Finally, the single most imposing challenge to America, in Huntington's view, is the problem of Mexican immigration and the resulting "Hispanization" of those regions of the United States adjacent to and acquired from Mexico. He fears that the result of Mexican immigration could be a "bifurcated" America. Huntington argues that Mexican immigration differs from previous waves of immigration in several fundamental ways, including:

- Contiguity: America is the only First World country in the world sharing a long, undefended border with a Third World country, making the crossing both easy and appealing to Mexicans.
- Numbers: In the 1990s, Mexican immigration accounted for 25% of all legal immigration, much larger than the influx of Irish or German immigrants earlier in American history.
- Illegality: Roughly 8–10 million illegal immigrants were in the United States by 2003, 58% of which were Mexican.
- Regional concentration: "In 2000, nearly two thirds of Mexican immigrants lived in the West, and nearly half in California".
- Persistence: It is estimated that nearly half a million Mexicans will immigrate to the United States each year until 2030, culminating in nearly a half century of high immigration from a single country.
- Historical presence: "No other immigrant group in American history has asserted or has been able to assert a historical claim to American territory. Mexicans and Mexican-Americans can and do make that claim".

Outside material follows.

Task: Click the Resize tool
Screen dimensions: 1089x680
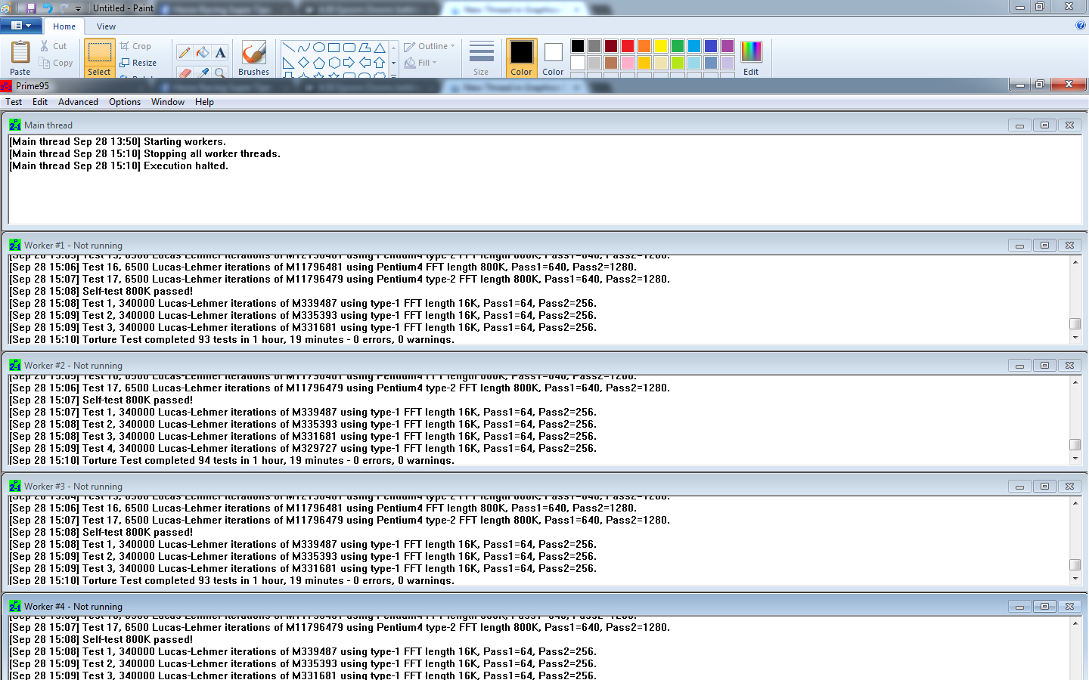Action: tap(138, 63)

Not only does Mexican immigration differ from previous immigration in these ways, but Huntington argues that Mexicans lag other immigrants in their assimilation into American society for several reasons, including:

- Language: Different from other immigrants, Hispanic immigrants emphasize the need for their children to be fluent in Spanish.
- Education: Mexicans were less likely to graduate high school and attend college than other immigrant groups.
- Occupation and income: Mexican immigrants were far less likely to hold professional or managerial positions, and had low rates of self-employment and entrepreneurship. This parallels their educational attainment. Mexican immigrants were also more likely to live in poverty and to be on welfare than any other ethnic group, except Dominicans.
- Citizenship: The rate of naturalization of Mexican immigrants was among the lowest of all immigrant groups. At least part of this may be attributable to the influence of illegal immigration.
- Intermarriage: Rates of Hispanic intermarriage are roughly equivalent to that of other immigrant groups.
- Identity: Mexican immigrants and their children generally refer to themselves as Mexican first and American second. However, approximately one quarter of Hispanics convert to Protestantism, a fact that Huntington attributes to assimilation of American culture, as many Hispanics come from a Catholic tradition.

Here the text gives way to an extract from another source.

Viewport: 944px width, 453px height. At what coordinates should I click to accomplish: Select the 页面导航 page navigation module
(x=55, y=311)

Huntington argues that these differences are the result of cultural differences between American Anglo Protestant culture and Hispanic "culture of Catholicism". Lionel Sosa, a Texas Mexican-American businessman, summarizes these differences as "mistrust of people outside the family; lack of initiative, self-reliance, and ambition; low priority for education; acceptance of poverty as a virtue necessary for entrance into heaven".

Huntington argues that this persistent pattern of a massive influx of immigrants from Latin America, especially Mexico, has already resulted in changes in culture, business, language, and education in the Southwestern United States. If the trend continues, this could result in the consolidation of this part of the country into a distinct cultural bloc within the United States that threatens to bifurcate America.

Finally, Huntington lists other ways in which America's identity has weakened. These include: the collapse of the Soviet Union left the United States without an enemy against which to define itself; the denationalization of business, professional, intellectual, and academic elites; and the influence of diasporas. By "denationalization", Huntington means that these Americans think of themselves mostly as members of an international community and not really as citizens of the United States.

==Renewing American identity==
After laying out the concerns for the weakening and subsequent dissolution of America, which could plausibly occur due to cultural bifurcation and/or a government formed of denationalized elites that increasingly ignore the will of the public, Huntington attempts to formulate a solution to these problems. He argues that adherence to the American Creed is by itself not enough to sustain an American identity. An example of a state that attempted to use ideology alone was the Soviet Union, which attempted to impose communism on different cultures and nationalities, and eventually collapsed. A similar fate could lie in store for the United States unless Americans "participate in American life, learn America's language [English], history, and customs, absorb America's Anglo-Protestant culture, and identify primarily with America rather than with their country of birth". In particular, Huntington suggests that Americans turn to Protestantism, and recognize that what distinguishes America from other countries is that it is an extremely religious Western country, founded on the principles of the Enlightenment and Protestant Reformation.

== Reception ==

On the year of the book's release, Alan Wolfe of Foreign Affairs wrote, "to claim that there exists a common 'Anglo-Protestant culture...' ignores the fact that Protestants have disagreed vehemently with each other over what that culture is." He furthermore argued that "Huntington fails to appreciate the degree to which immigrants shaped American culture even as they assimilated" and that the liberal elites he criticizes "include disproportionately large numbers of the Anglo-Protestants whose culture Huntington wants to celebrate." Michiko Kakutani of the New York Times further criticized it as "recycling arguments made by a wide array of earlier thinkers... while glossing masses of research with decidedly subjective analysis" and as "riddled with gross generalizations... and equally questionable assertions"

As the 2013 Washington Post article by Dylan Matthews challenged Huntington's points, arguing that Latino immigrants have been adapting to English just as quickly as Asian and European immigrants have as of 2000, that proficiency in English and support for English as the official language of the United States among Latino Americans increased over generational status, and that Hispanic Americans are no less religious or hard-working than white Americans are.

In 2017, Washington Post book critic Carlos Lozada penned an editorial describing Huntington's works as "[anticipating] America's political and intellectual battles -- and [pointing] to the country we may become." He states that Huntington "captures the dissonance between working classes and elites, between nationalism and cosmopolitanism, that played out in the 2016 campaign." He also comments that Huntington's views expressed in Clash of Civilizations and Who Are We? contrast sharply with those he expressed in his 1981 work American Politics: The Promise of Disharmony, wherein Huntington argues that Americans are primarily united by a classically liberal creed rather than "ethnic identity or religious faith." Lozada goes on to challenge criticism of Huntington's ideas as "single-minded," stating that "Huntington foresees an America roiled by self-doubt, white nationalism and enmity against Islam." However, he concedes that Huntington offers a "narrow view of American uniqueness," ultimately warning against isolationism, "demonizing newcomers and demanding cultural fealty."